Does anyone suffer from Crohn's or colitis?

Heres a more thorough description of my diet that I've had success with. I hope its helpful.

… This is the google search where I found it.

colon calming diet for IBD or colitis

It brings up several pages I found useful.

This has been my north star for several weeks and it is really helping. I eat a piece of white low fiber toast w/Manuka honey first thing in the morning. Two hours later i eat one scrambled egg with no butter and half a piece of toast. For lunch I have two slices rolled up of black forest ham and a bowl of plain white rice, salt only with one serving of canned diced peaches no sugar added, drained. For dinner I have a grilled turkey patty with steamed new potatoes no butter and overcooked green beans (I get the individual serving cups and microwave them).

I have been religious and i am much better but I am still taking 6-9 capsules of pepto bismol a day to get the benefit of its anti bacteria/anti inflammatory properties.

From the google link:

A colon calming diet for inflammatory bowel disease (IBD) or colitis can include different foods depending on whether you're experiencing a flare-up or not:

During a flare-up
Low-fiber foods are easier to digest and less irritating to the gut. You can try:
White grains or starches with less than 2 grams of fiber per serving
Well-cooked vegetables like green beans, carrots, mashed potatoes, asparagus tips, and pureed squash
Canned or soft fruits like peeled apples, bananas, cantaloupe, honeydew, and watermelon

Between flares
You can try eating a wide variety of foods, including:
Fruits and vegetables
Whole grains
Lean protein like lean meats, tofu, fish, and eggs
Low-fat and nonfat dairy products
High-calcium foods like yogurt, kefir, collard greens, and milk if you can tolerate lactose
Foods with probiotics like yogurt, tempeh, kimchi, miso, and sauerkraut
Healthy fats like omega-3 fatty acids, olive oil, and canola oil

Hello friend, Thank you for the information. I am hoping you are continuing to do well on Budesonide along with diet. I continue on the BRAT diet, not feeling well. After dx. 10/2023 lymphocytic colitis I was prescribed Budesonide by my Gasto (for clarity Dr. X) who has treated me for 10 years for IBS. Dr. X prescribed Budesonide incorrectly after pathology showed lymphocytic colitis , too low a dose and too short in duration. Weaned off and less than 3 days latter, colitis flare (she did not perform the 10/1023 colonoscopy- felt my situation was "too complecated- required someone (Dr. G. who deals with difficult cases"). The Dr. X of 10 years feels the I do not have "lymphocytic colitis" strongly asserts it is IBS to this day "learn to live with IBS". I no longer see Dr.
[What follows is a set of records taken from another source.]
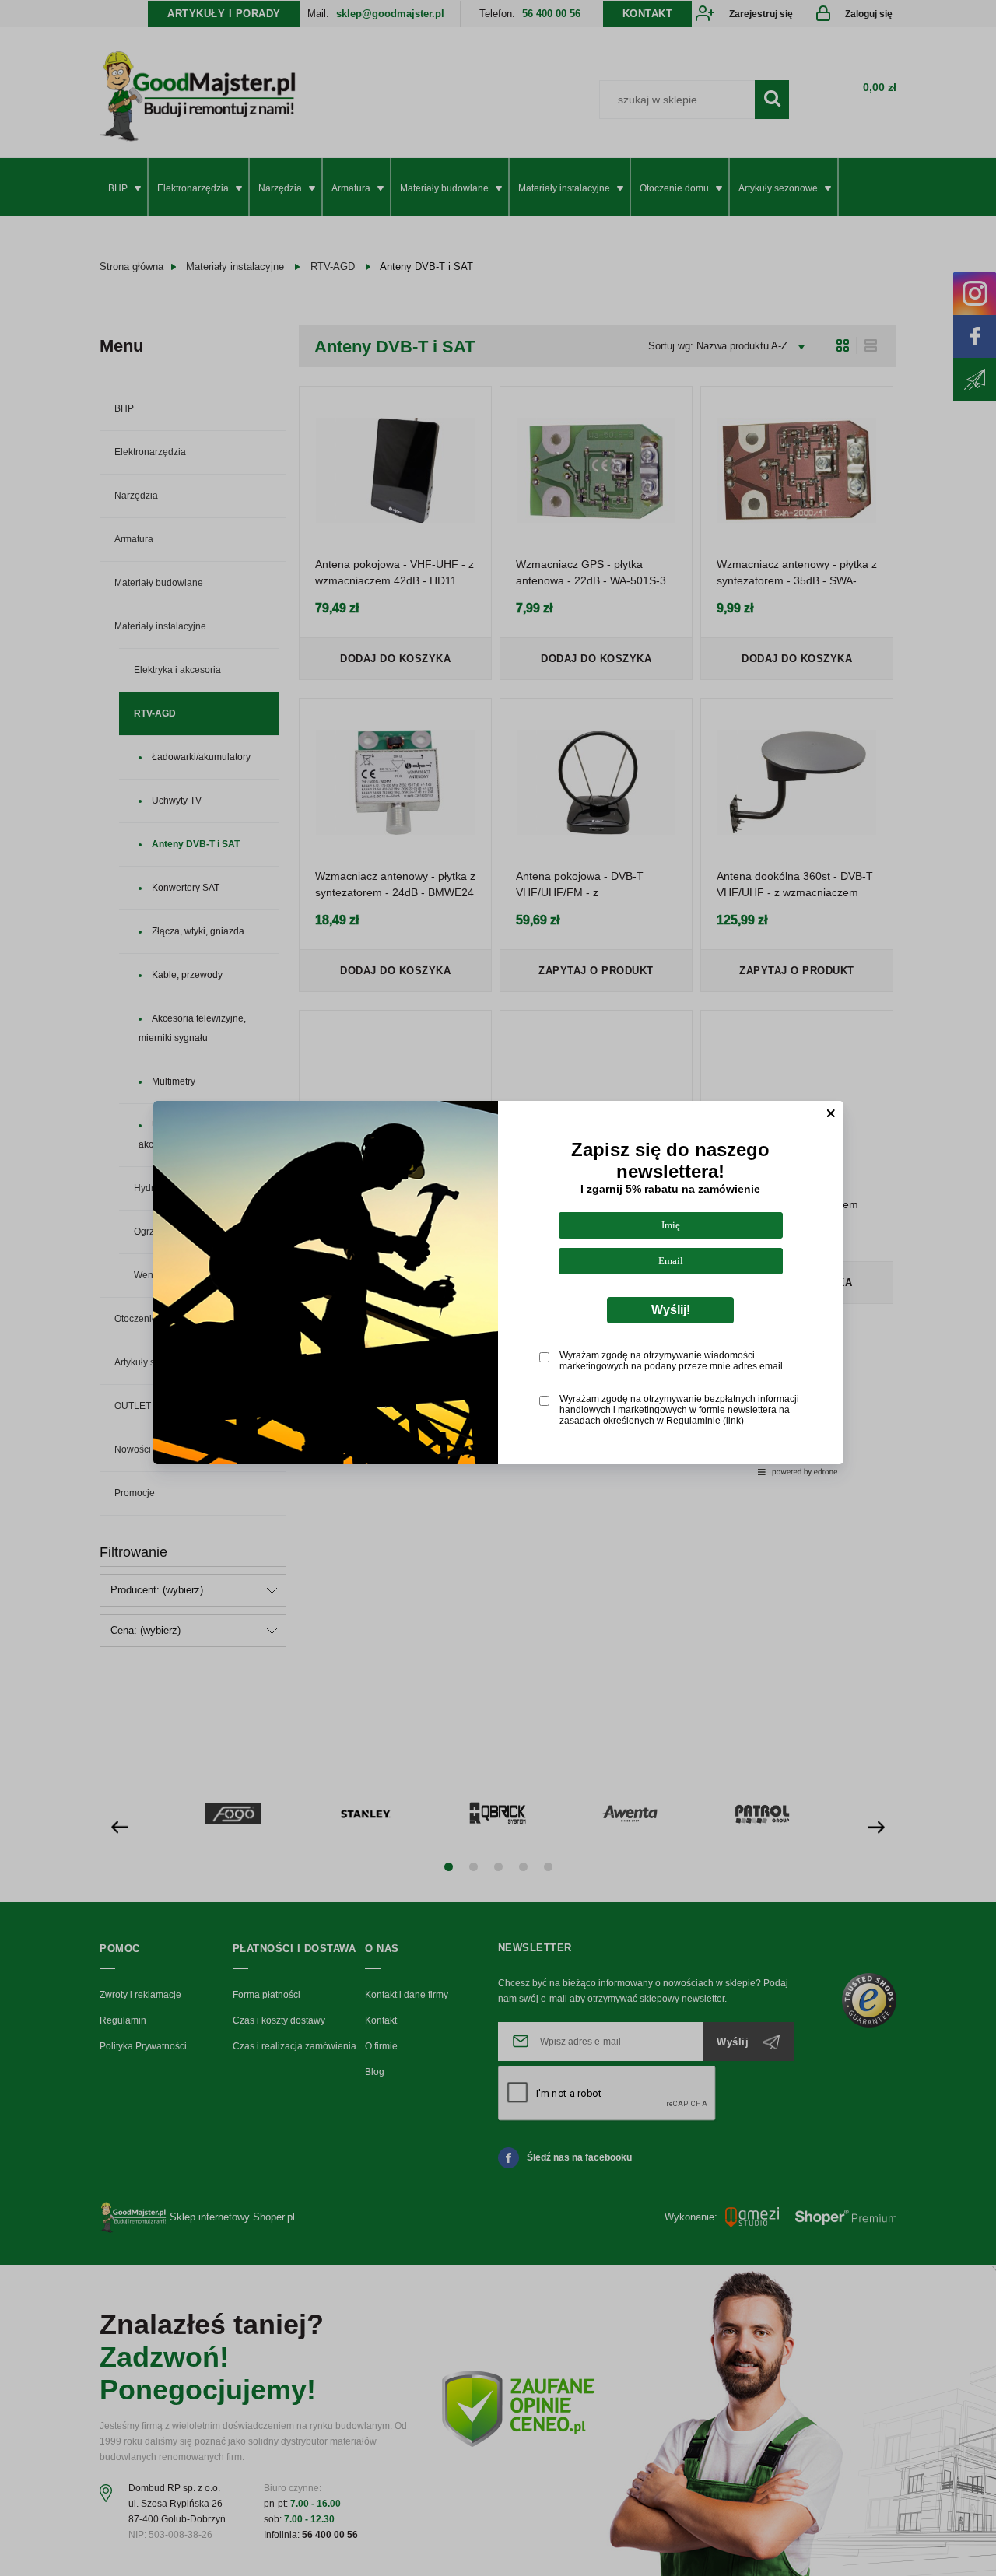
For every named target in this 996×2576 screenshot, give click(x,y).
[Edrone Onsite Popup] (498, 1288)
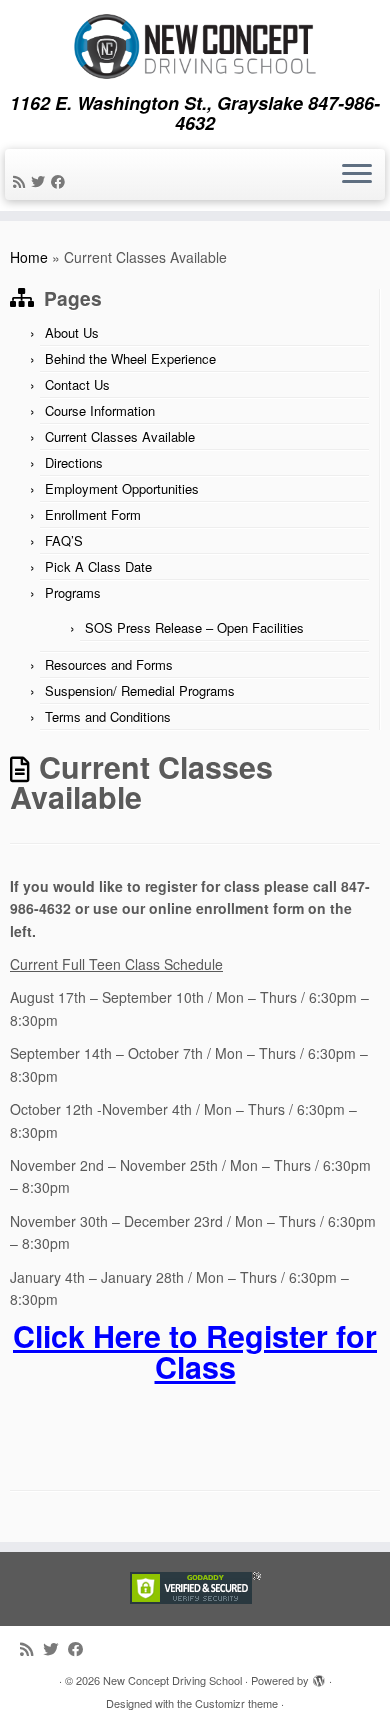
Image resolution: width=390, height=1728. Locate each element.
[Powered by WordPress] (319, 1676)
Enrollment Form (93, 514)
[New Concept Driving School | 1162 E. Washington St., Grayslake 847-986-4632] (195, 46)
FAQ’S (64, 540)
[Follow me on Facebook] (61, 181)
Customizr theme (236, 1703)
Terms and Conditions (108, 716)
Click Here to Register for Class (195, 1350)
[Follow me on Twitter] (41, 181)
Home (29, 257)
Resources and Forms (109, 664)
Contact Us (77, 384)
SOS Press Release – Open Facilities (194, 627)
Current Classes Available (120, 436)
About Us (72, 332)
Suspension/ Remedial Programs (140, 690)
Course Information (100, 410)
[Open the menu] (357, 175)
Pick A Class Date (98, 566)
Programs (73, 592)
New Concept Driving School (172, 1680)
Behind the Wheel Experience (130, 358)
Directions (74, 462)
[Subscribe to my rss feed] (22, 181)
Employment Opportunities (122, 488)
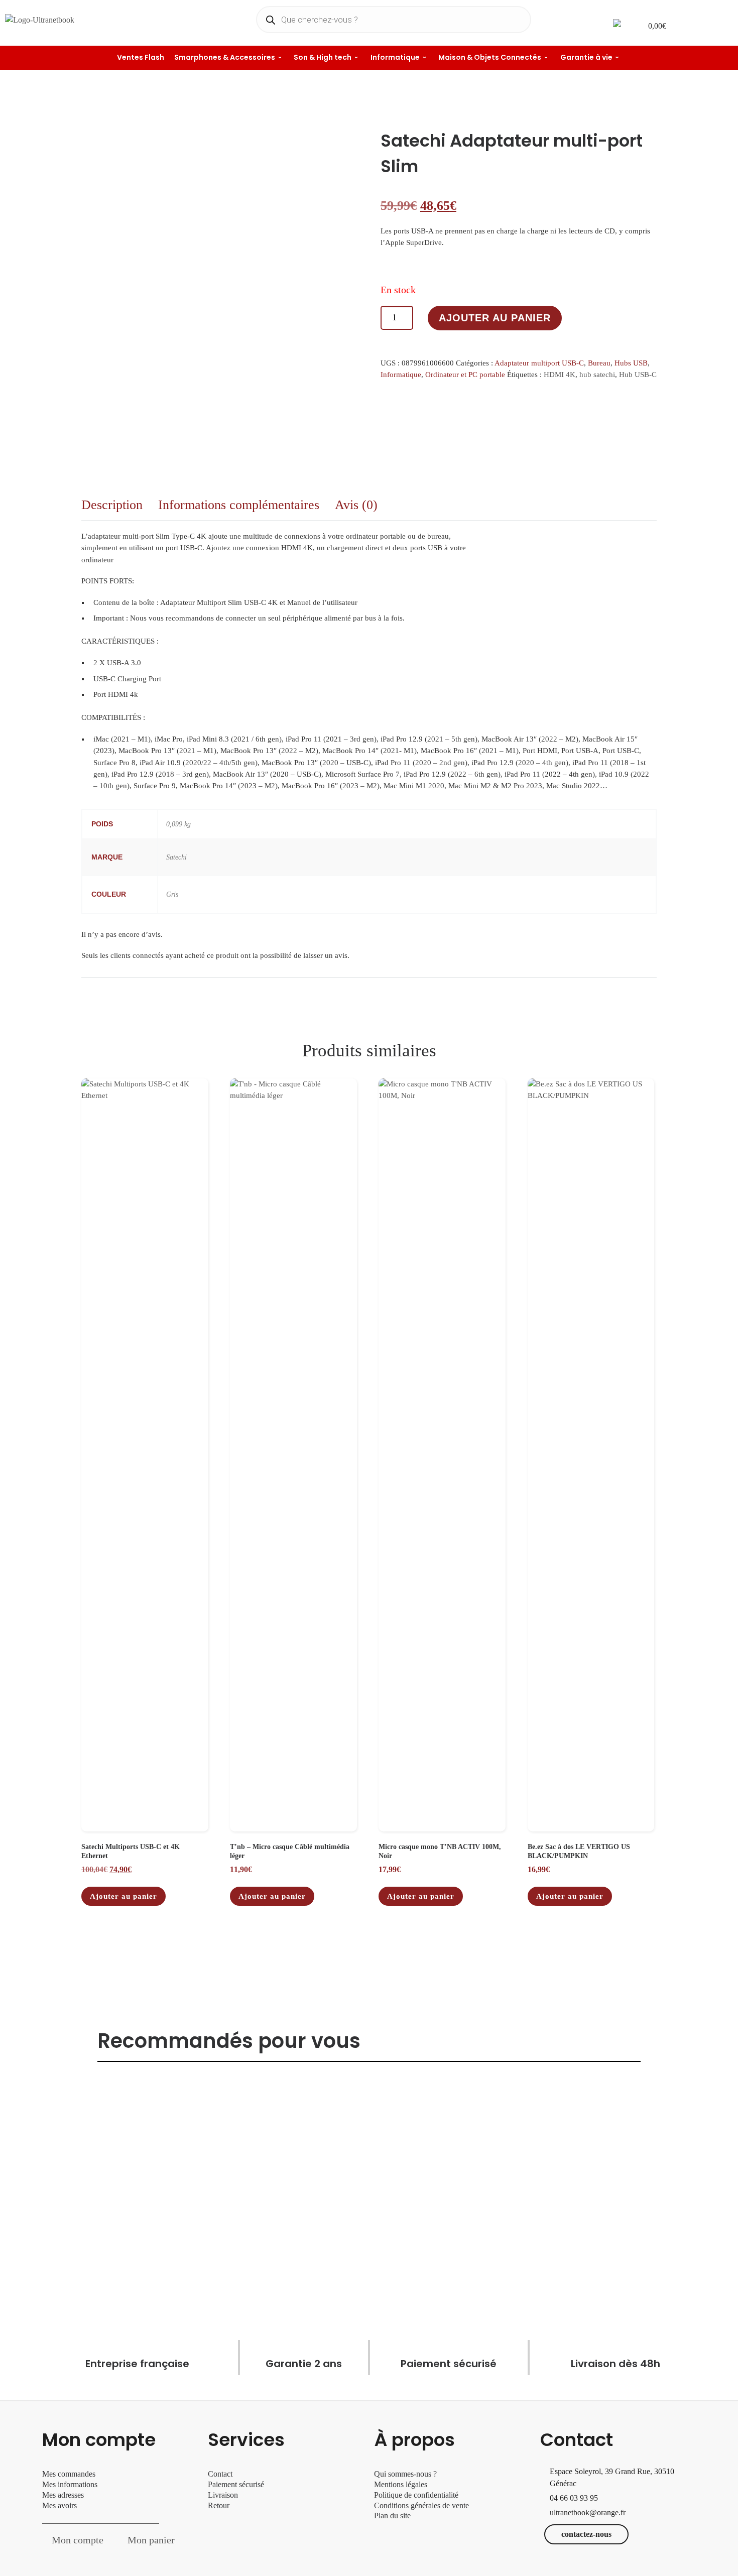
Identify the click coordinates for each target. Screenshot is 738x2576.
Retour (218, 2505)
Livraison (224, 2495)
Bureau (599, 363)
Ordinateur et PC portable (465, 375)
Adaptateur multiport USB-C (539, 363)
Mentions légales (400, 2484)
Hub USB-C (638, 375)
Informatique (401, 375)
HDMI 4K (559, 375)
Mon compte (77, 2539)
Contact (220, 2474)
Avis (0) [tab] (356, 505)
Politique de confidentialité (416, 2495)
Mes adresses (63, 2495)
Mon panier (151, 2539)
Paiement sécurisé (236, 2484)
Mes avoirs (59, 2505)
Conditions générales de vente (421, 2505)
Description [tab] (112, 505)
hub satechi (597, 375)
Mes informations (69, 2484)
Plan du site (392, 2515)
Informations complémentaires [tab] (238, 505)
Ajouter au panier (495, 317)
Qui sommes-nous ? (405, 2474)
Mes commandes (68, 2474)
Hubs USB (631, 363)
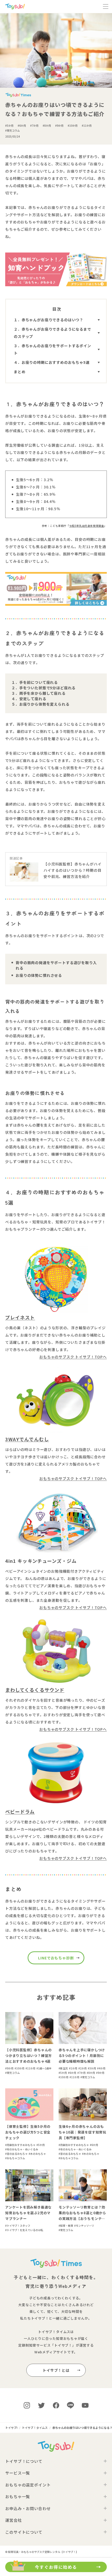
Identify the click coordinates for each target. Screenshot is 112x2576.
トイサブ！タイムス (54, 2331)
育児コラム (13, 130)
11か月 (87, 125)
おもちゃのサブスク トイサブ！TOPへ (73, 1356)
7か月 (35, 125)
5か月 (10, 125)
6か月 (22, 125)
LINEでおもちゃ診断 (56, 1957)
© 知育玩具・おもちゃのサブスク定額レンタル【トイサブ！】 (41, 2552)
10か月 (73, 125)
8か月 (47, 125)
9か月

X. I do see the Dr. G. who performed the 2023 colonoscopy. I contacted Dr. G. who prescribed another course of Budesonide at the correct dosage and correct duration ( worked well ) and added Cholestyramine 4GM/daily- 4 x daily. I am unable to adhere to the 4 time/day dosing because it must be taken 4-6 hours before Synthoid. To be able to take Cholestyramine 4 x day is impossible unless I set my alarm and forego sleep. Iam able to take Cholestyramine 3 x per day but have had to reduce Cholestyramine after talking with Dr. G to 2 x per day due to severe constipation, pain. bloating and try to increase slowly which is not working. Dr. G. feels it doesn't matter what you eat, no specific diet will help, avoid foods that seem to cause issues.
My diet (between flairs, Lean meats (chicken) no beef, eggs, vegtables- (well cooked)mashed potatoes, squash, spinach, fruit- bananas (haven't tried apples, cantaloupe, honeydew). I can't tolerate yoqurt, low fat products. I do well with rice- dislike it but as you said "will eat gravel". Whole grains- too much fiber. I do not drink coffee, tea, alcohol or smoke. Exercise limited to short walks. I can't participate in the things I enjoy, yoga pilates, horse back riding (best therapy for me) due to severe osteoporosis, hips, lumbar spine. Swimming, no due to eczema and hair loss. Meditation has never been of help.I do have several other disorders, Depression/anxiety (somewhat controlled), hypothyroidism, osteopenia/osteoporosis (treated with ReClast), weight 99-103 at 5'5- dangerously low, androgenic alopecia and TE (see derm. specialized in hair loss (moderately controlled), see a good counselor (issues with my husband, my 60 yo brother who cares for our 95 yo mother who is blind, 34 yo daughter who has recently decided we can no longer care for our grandson after 3 1/2 years. I am isolated with 2 friends. I hope this is helpful.
Any feedback is greatly appreciated.
A few questions:
1. What beverages are you able to tolerate (me only water)
2. Pepto bismol (I have heard about), helpful as you said. I will try but watch for constipation. Start out a reduced dose and increase as tolerated?
3. Have you tried prebiotics/probiotics, help? If so any specific brand.
I do thank you in advance and hope to hear from you.

@pb50
I’m happy that you are back on the appropriate dose of Budesonide.
My collagenous colitis- years ago- was treated with weekly injections of methotrexate x 4 weeks, curing me for then. I was told that it could relapse.
A year or two later I developed other GI symptoms that also seemed to fall in the autoimmune category- I was seen at Mayo eventually. I did fairly well on Budesonide- best on short treatments with prednisone. I would feel totally well for a few days. However, prednisone can’t be taken for a long time.
Eventually, I was treated with Imuran for a few months. It worked well, but side effects of numerous infections.
I also relied on PeptoBismol, I still do when I get symptoms of SIBO.
I have recently restricted my diet- no beef and pork. My intestines are much happier. I do eat chicken, turkey and fish. I also have cut down the size of my portions. It’s always trial and error with GI diets.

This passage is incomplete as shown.